12. Deploy JupyterHub#
cd runtime
# Deploy using the multi-node config directly
helm upgrade --install jupyterhub ./chart \
-n jupyterhub --create-namespace \
-f values-multi-nodes.yaml
13. Verify Deployment#
# Get kubeconfig from control plane node
scp user@master1:~/.kube/config ~/.kube/config
# Check nodes
kubectl get nodes
# Check all pods
kubectl get pods -n jupyterhub
# Check storage
kubectl get pvc -n jupyterhub
kubectl get storageclass
Access JupyterHub#
Configure ingress for domain-based access:
# Check ingress
kubectl get ingress -n jupyterhub
# Access via domain
https://your-domain.com
High Availability Configuration#
For production high availability:
Multiple Control Plane Nodes (3 recommended):
Edit inventory to include multiple control plane nodes
K3s will automatically configure HA etcd
Load Balancer:
Use external load balancer for control plane
Configure in K3s server installation
Multiple Hub Replicas:
hub: replicas: 2 db: type: postgres # Use external database
Monitoring and Maintenance#
Check Cluster Health#
# Node status
kubectl get nodes
# Pod status across namespaces
kubectl get pods -A
# Resource usage
kubectl top nodes
kubectl top pods -n jupyterhub
Upgrade Cluster#
cd deploy/ansible
# Upgrade K3s
ansible-playbook playbooks/pb-k3s-upgrade.yml
# Upgrade JupyterHub (from repo root)
cd /path/to/aup-learning-cloud
bash scripts/helm_upgrade.bash
Backup and Restore#
Back up the hub database PVC and NFS storage (if used) before major upgrades. Backup and monitoring guides will be added in a future release.
Troubleshooting#
kubectl permission denied error#
If you encounter errors like:
error: error loading config file "/etc/rancher/k3s/k3s.yaml": open /etc/rancher/k3s/k3s.yaml: permission denied
Solution:
Add the following to your inventory.yml before running the playbook:
k3s_cluster:
vars:
extra_server_args: "--write-kubeconfig-mode=644"

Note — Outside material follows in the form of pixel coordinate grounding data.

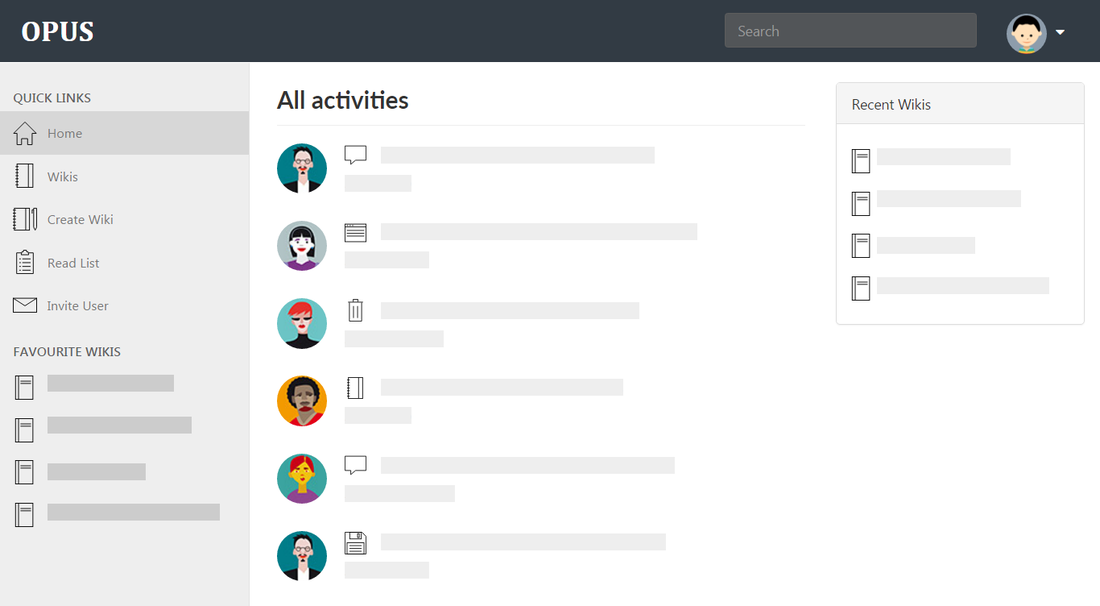1100x606 pixels.
Task: Click the notebook icon in fourth activity
Action: 355,387
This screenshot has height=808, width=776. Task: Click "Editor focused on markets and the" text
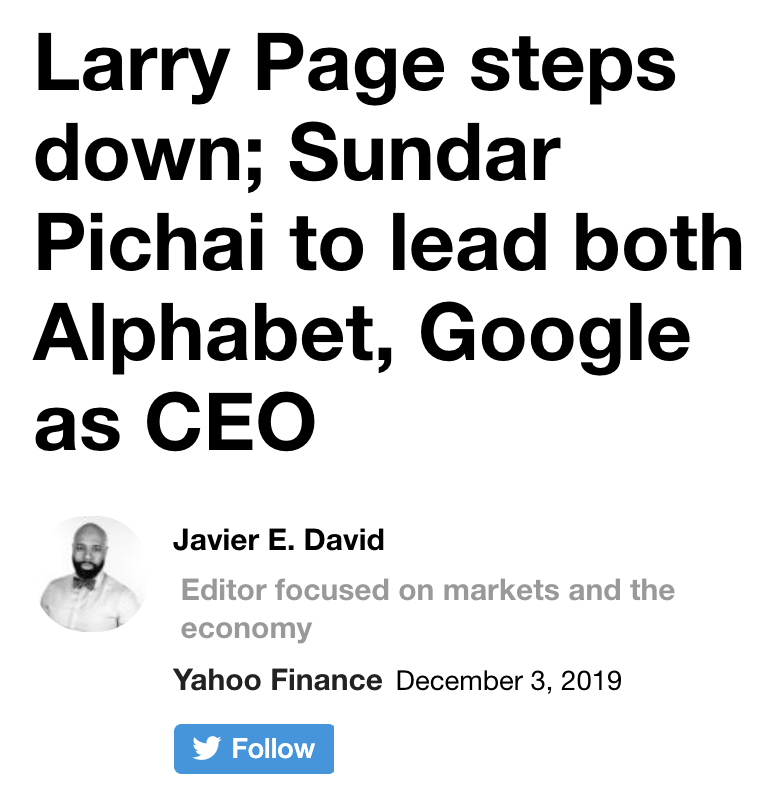click(428, 590)
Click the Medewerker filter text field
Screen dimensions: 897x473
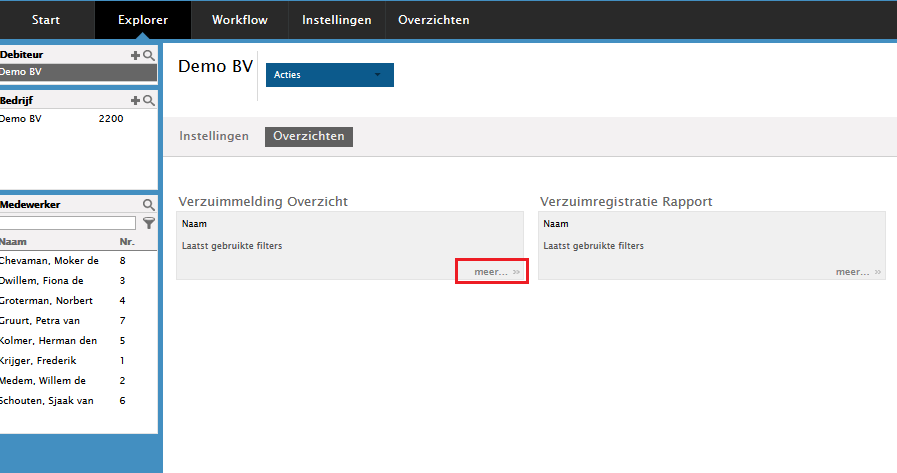click(68, 223)
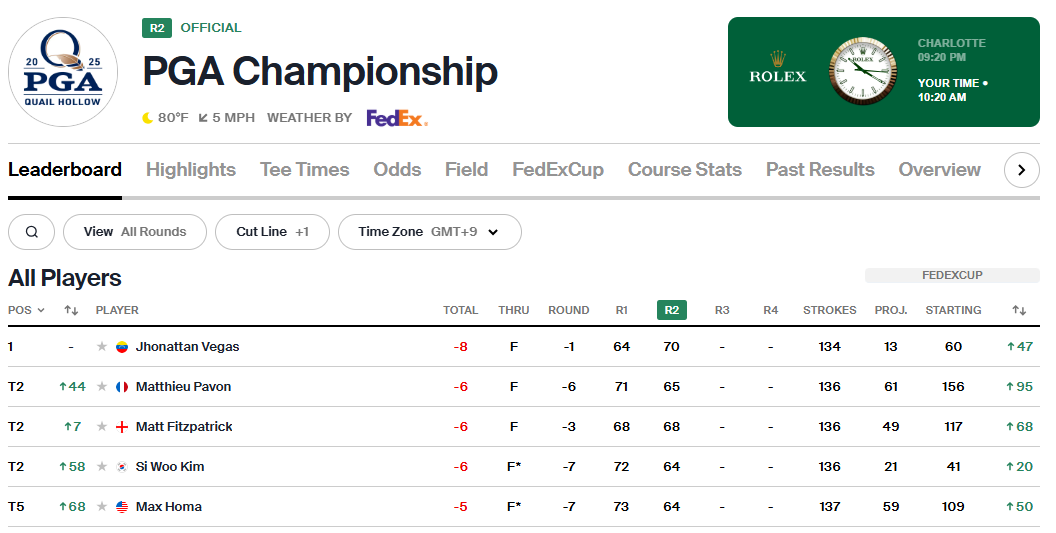Screen dimensions: 1056x533
Task: Click the PGA Championship Quail Hollow logo
Action: (x=63, y=72)
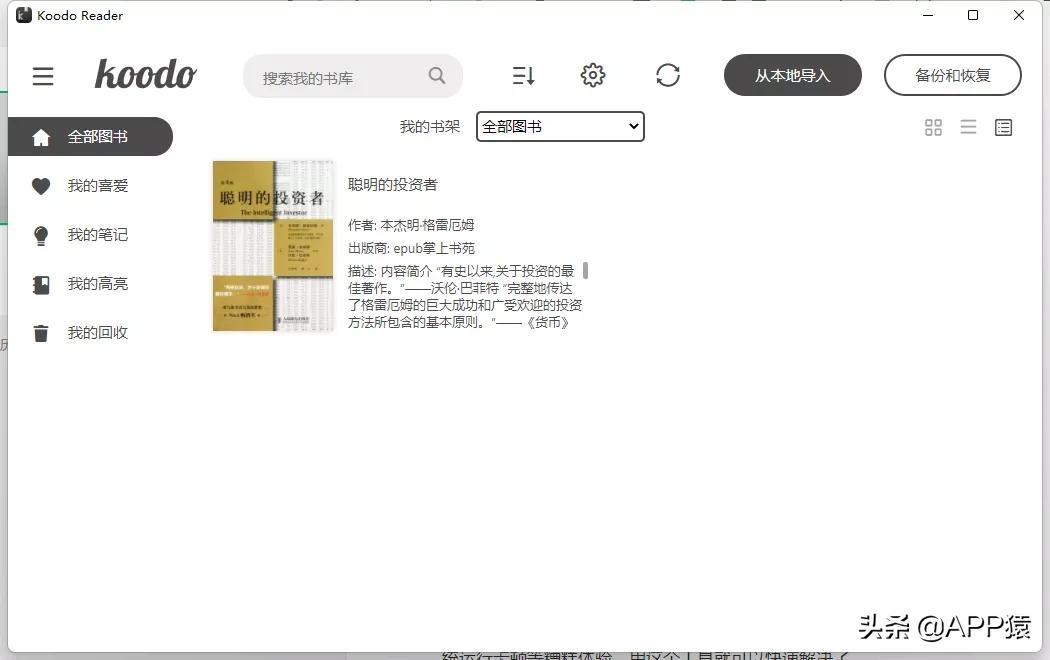Click the 搜索我的书库 search field

click(x=340, y=75)
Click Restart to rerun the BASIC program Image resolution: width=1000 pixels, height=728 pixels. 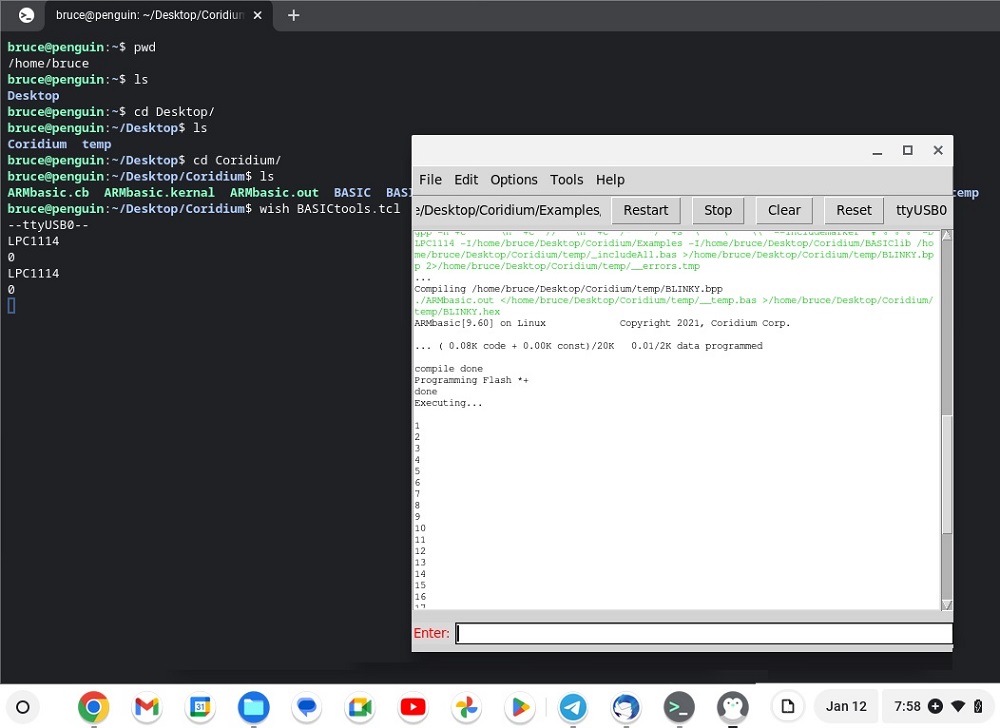coord(645,210)
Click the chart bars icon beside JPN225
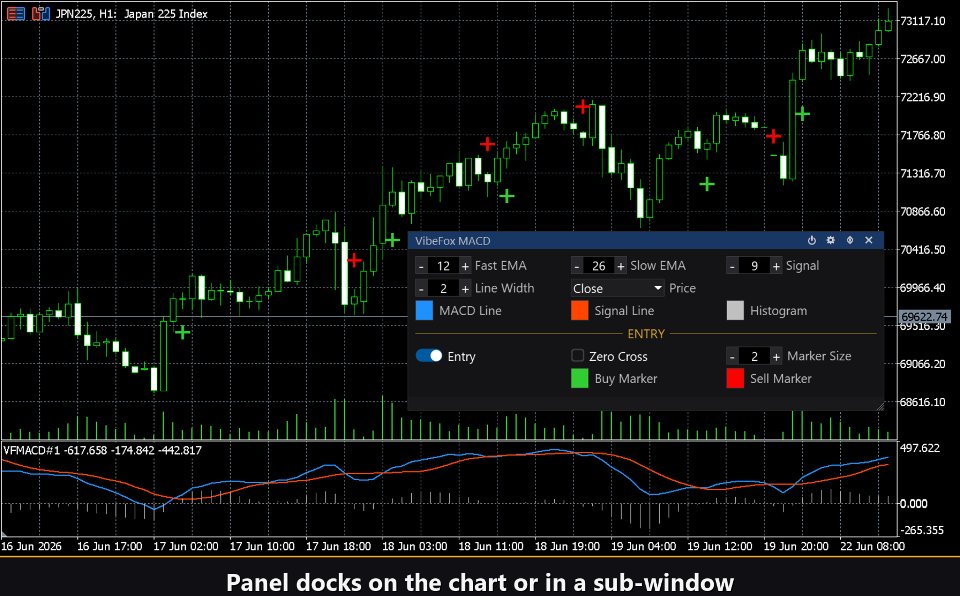 (x=40, y=13)
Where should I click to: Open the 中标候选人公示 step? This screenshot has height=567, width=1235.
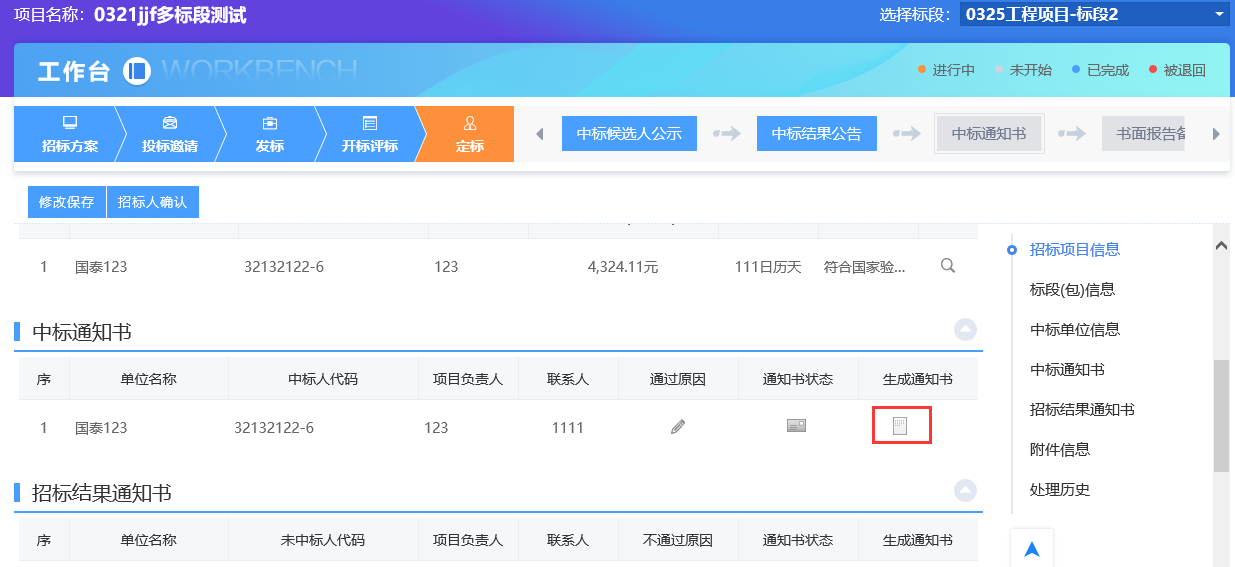[629, 134]
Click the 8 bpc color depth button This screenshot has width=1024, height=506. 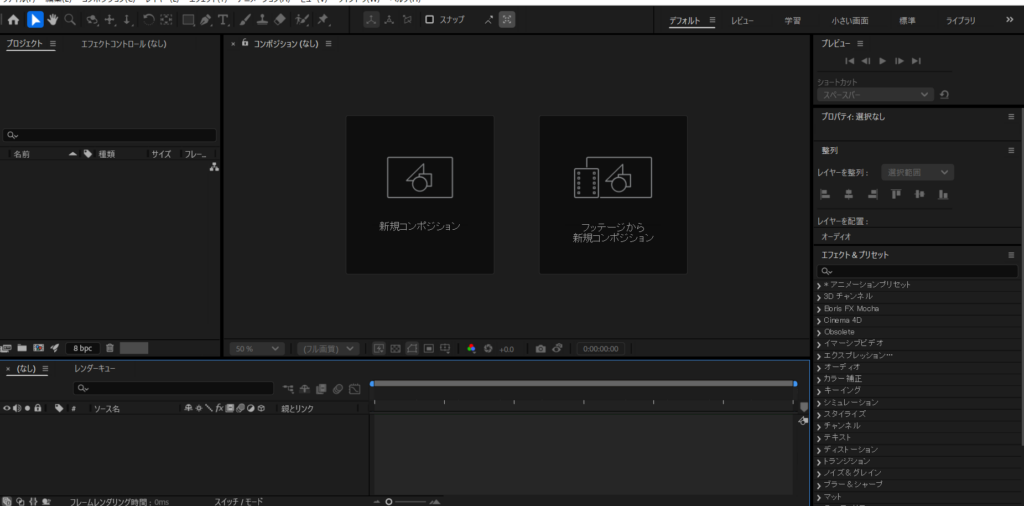[82, 348]
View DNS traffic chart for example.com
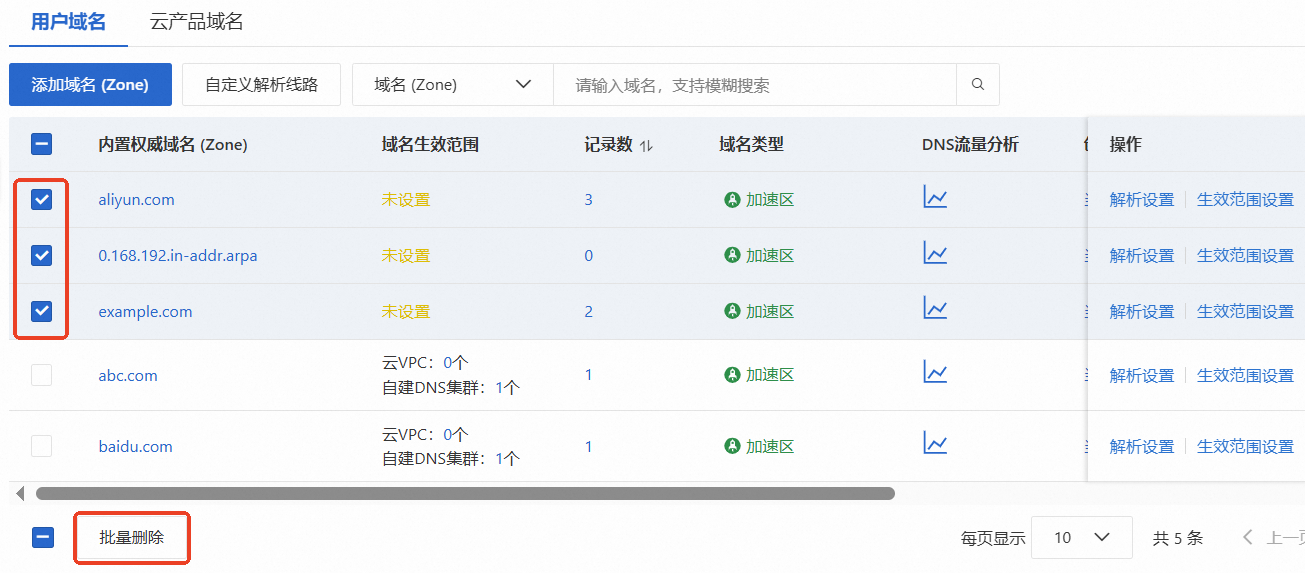1305x573 pixels. [935, 309]
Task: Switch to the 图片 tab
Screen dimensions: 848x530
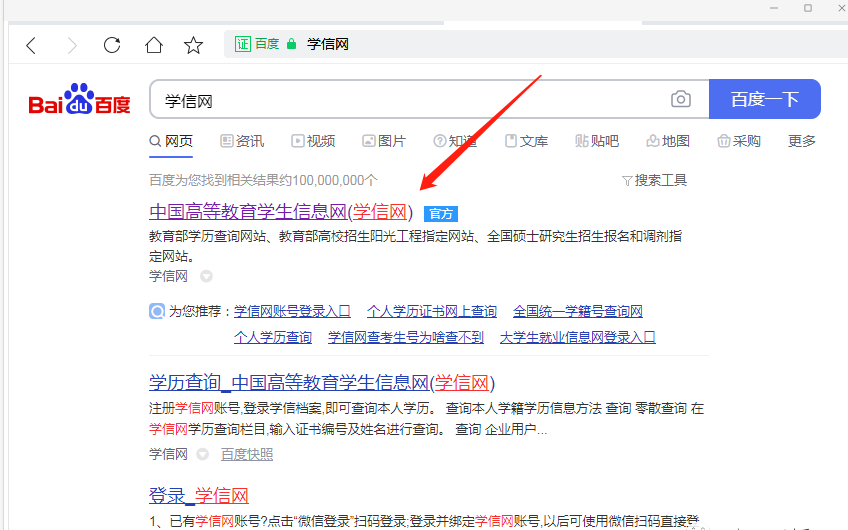Action: [x=384, y=141]
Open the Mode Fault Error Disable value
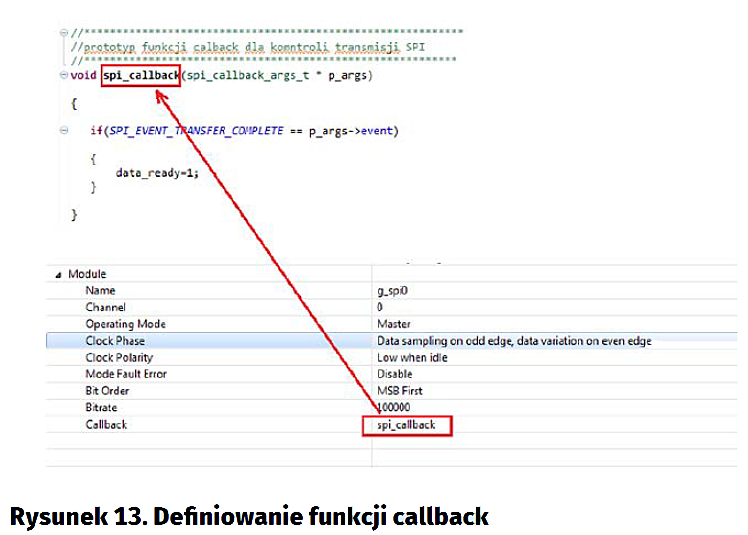This screenshot has height=535, width=748. pos(395,374)
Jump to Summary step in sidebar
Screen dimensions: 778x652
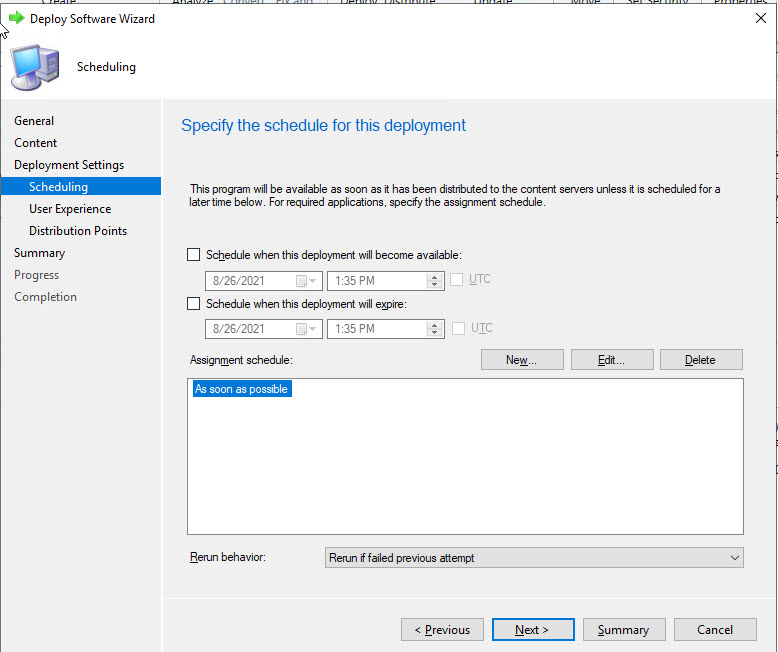click(x=40, y=253)
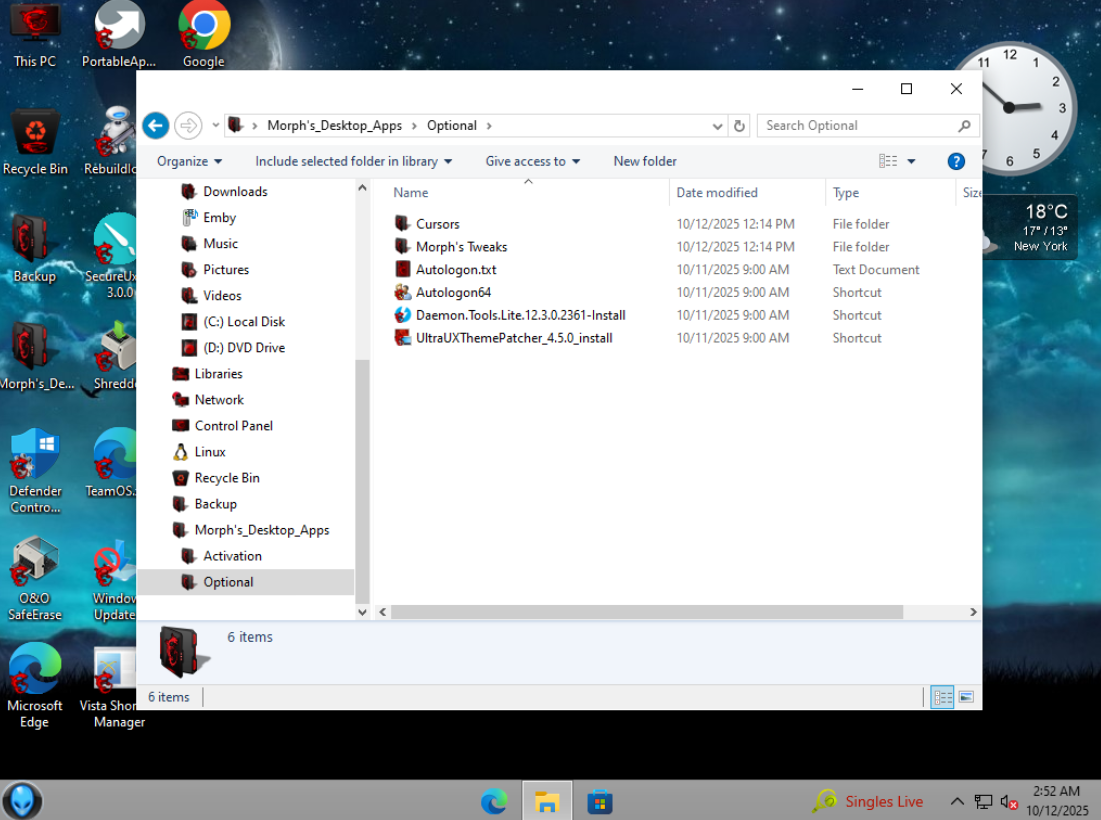Click the Daemon Tools Lite install shortcut
The height and width of the screenshot is (820, 1101).
click(520, 315)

Or manually copy the config:
mkdir -p ~/.kube
sudo cp /etc/rancher/k3s/k3s.yaml ~/.kube/config
sudo chown $(id -u):$(id -g) ~/.kube/config
See K3s Cluster Access for official documentation.
Helm command not found#
If helm command is not found, verify the installation:
# Check if helm is in PATH
which helm
# If not, ensure /usr/local/bin is in PATH
echo $PATH
# Reinstall helm if needed (see Step 2 above)
Ansible halts at “Enable and check K3s service”#
Check if the K3s agent service is running on the problematic node:
ssh <agent_node>
sudo systemctl status k3s-agent.service
If the service is running but shows connection errors to the server, verify that /etc/hosts on the agent node resolves the server hostname correctly.
Node Not Joining Cluster#
# Check K3s service on problem node
ssh <node> "systemctl status k3s-agent"
# Check K3s logs
ssh <node> "journalctl -u k3s-agent -n 100"
# Verify network connectivity
ssh <node> "ping <server-hostname>"
Storage Issues#
# Check NFS mount
kubectl exec -it <pod-name> -n jupyterhub -- df -h
# Check NFS provisioner logs
kubectl logs -n kube-system -l app=nfs-provisioner
Networking Issues#
# Check CNI pods
kubectl get pods -n kube-system
# Test pod-to-pod networking
kubectl run test-pod --image=busybox --rm -it -- ping <pod-ip>
Scaling#
Add Worker Nodes#
Add new hostnames to the
agentsection indeploy/ansible/inventory.ymlRun the K3s playbook:
cd deploy/ansible sudo ansible-playbook playbooks/pb-k3s-site.yml
Remove Worker Nodes#
# Drain node
kubectl drain <node-name> --ignore-daemonsets --delete-emptydir-data
# Delete from cluster
kubectl delete node <node-name>
# Uninstall K3s on the node
ssh <node-name> "/usr/local/bin/k3s-agent-uninstall.sh"
Reset Cluster#
To reset the entire K3s cluster (all data and config will be removed):
cd deploy/ansible
sudo ansible-playbook playbooks/pb-k3s-reset.yml
To reset a single node only:
sudo ansible-playbook playbooks/pb-k3s-reset.yml --limit <node_name>
After resetting, remove the ~/.kube directory.